Given passage -
....
Getting Low String Action

Discussion in 'Hardware, Setup & Repair [BG]' started by PlatypusBassist, Dec 10, 2014.

  1. PlatypusBassist


    Jun 15, 2011
    So I'm going to be taking my MIM Jazz Bass V into a shop next week to get some new strings on but also the action set. I'm really after string action similar to that found on Foderas and the Billy Sheehan signature Yamaha (ridiculously low). Will my bass be able to do this or would I need to consider other options such as a better bridge (if so what type?), or possibly getting the current bridge counter-sunk?
  2. yes. all it will take is time and money.
  3. ddnidd1

    ddnidd1 Supporting Member

    The Relief adjustment of the neck, the quality of the fretwork and how soft/hard you play will dictate how low the action can be set.

    Unless there is some inherent problem with the bridge, which is unlikely, it won't be the issue.
  4. hdracer


    Feb 15, 2009
    Elk River, MN.
    Having a good fret level and dress along with a new properly cut nut will do a whole lot more changing the bridge.
....
Instructions -
**a)** Rewrite the thread from "1. PlatypusBassist" up to and including "can be set.", replacing "bridge" with "tailpiece".
**b)** For each statement, say yes or no depending on whether it agrees with the thread on low string action, and quote the deciding words: (i) The bass going to the shop is a MIM Jazz Bass V. (ii) ddnidd1 thinks the bridge is likely to be the issue. (iii) hdracer recommends a new properly cut nut.
Nothing in the records is needed here.

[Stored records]
....
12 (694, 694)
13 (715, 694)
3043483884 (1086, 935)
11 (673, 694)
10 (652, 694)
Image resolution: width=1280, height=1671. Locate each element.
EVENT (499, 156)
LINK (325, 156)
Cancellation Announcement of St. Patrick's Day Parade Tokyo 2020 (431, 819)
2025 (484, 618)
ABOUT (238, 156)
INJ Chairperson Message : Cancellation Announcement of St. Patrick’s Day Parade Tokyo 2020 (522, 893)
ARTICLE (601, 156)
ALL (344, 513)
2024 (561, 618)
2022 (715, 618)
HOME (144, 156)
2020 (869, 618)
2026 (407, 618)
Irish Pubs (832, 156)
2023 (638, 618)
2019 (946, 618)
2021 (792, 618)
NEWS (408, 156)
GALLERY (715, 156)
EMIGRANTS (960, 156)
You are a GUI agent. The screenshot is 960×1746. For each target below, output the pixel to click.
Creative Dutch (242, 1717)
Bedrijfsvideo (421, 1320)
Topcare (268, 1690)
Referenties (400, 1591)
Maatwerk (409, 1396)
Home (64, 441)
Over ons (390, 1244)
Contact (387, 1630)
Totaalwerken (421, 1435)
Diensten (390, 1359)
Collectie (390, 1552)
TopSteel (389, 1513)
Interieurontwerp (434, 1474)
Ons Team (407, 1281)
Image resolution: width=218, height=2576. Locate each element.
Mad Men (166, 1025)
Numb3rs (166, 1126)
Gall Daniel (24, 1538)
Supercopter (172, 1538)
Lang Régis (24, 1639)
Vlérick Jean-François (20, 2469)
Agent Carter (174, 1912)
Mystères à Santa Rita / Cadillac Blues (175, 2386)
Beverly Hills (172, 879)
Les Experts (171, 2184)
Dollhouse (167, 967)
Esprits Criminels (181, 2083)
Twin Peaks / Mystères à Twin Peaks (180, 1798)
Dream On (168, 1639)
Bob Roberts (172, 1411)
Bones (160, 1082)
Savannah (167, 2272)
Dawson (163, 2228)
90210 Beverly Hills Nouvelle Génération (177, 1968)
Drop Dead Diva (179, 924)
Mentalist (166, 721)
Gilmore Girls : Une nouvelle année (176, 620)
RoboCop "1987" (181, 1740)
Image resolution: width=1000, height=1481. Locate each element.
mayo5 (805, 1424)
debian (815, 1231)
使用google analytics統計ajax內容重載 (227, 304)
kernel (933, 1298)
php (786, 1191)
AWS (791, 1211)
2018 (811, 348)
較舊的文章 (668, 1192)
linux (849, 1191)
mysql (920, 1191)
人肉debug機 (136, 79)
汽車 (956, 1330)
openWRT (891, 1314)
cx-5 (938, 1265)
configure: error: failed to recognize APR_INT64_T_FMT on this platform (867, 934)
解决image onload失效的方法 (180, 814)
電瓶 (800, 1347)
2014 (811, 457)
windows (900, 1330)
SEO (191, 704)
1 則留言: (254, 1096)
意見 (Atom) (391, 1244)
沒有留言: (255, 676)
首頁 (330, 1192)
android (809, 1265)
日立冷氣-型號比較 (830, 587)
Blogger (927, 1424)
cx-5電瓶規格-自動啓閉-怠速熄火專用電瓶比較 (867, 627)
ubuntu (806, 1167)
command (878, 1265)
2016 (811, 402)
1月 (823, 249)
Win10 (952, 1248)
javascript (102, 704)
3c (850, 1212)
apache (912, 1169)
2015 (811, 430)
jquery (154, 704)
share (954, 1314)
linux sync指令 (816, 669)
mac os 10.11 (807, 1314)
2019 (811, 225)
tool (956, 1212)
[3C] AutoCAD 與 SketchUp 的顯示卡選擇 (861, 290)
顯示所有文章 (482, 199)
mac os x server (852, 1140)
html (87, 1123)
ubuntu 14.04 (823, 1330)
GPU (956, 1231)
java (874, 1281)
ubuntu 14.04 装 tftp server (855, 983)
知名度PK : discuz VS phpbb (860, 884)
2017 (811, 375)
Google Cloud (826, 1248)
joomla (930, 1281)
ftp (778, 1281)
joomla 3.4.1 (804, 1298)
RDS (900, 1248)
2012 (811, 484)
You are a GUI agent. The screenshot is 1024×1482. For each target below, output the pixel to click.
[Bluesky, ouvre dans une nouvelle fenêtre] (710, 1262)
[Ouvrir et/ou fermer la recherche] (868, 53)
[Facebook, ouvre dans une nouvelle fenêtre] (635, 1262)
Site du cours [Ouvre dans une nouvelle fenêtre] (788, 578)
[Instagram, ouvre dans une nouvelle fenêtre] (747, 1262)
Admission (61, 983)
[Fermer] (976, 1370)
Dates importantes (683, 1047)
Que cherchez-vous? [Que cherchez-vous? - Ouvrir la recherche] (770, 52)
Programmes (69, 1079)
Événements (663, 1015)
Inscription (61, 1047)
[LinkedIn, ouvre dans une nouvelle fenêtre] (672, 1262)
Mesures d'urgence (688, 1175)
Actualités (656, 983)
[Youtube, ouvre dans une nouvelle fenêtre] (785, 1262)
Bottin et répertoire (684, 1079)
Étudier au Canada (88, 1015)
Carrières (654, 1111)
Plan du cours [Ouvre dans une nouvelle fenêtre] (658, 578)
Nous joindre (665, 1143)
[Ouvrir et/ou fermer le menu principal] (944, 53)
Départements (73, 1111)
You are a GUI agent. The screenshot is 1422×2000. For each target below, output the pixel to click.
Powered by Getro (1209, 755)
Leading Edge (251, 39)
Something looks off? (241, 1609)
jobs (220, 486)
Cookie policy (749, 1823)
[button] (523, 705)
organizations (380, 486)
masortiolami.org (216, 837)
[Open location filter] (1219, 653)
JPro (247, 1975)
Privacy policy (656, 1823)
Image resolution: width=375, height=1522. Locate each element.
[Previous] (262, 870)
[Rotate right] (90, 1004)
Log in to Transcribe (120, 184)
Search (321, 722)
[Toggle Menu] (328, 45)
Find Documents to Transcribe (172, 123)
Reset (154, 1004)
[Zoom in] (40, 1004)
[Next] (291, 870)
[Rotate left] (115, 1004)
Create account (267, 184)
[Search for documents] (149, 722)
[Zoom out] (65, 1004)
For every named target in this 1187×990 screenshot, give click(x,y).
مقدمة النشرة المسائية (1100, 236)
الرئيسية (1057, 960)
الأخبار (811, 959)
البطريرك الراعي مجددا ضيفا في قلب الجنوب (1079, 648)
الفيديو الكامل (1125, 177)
....
Activity answers -
**a)**
1. PlatypusBassist


    Jun 15, 2011
    So I'm going to be taking my MIM Jazz Bass V into a shop next week to get some new strings on but also the action set. I'm really after string action similar to that found on Foderas and the Billy Sheehan signature Yamaha (ridiculously low). Will my bass be able to do this or would I need to consider other options such as a better tailpiece (if so what type?), or possibly getting the current tailpiece counter-sunk?
  2. yes. all it will take is time and money.
  3. ddnidd1

    ddnidd1 Supporting Member

    The Relief adjustment of the neck, the quality of the fretwork and how soft/hard you play will dictate how low the action can be set.

**b)**
(i) Yes: "my MIM Jazz Bass V"
(ii) No: "Unless there is some inherent problem with the bridge, which is unlikely, it won't be the issue."
(iii) Yes: "along with a new properly cut nut will do a whole lot more changing the bridge"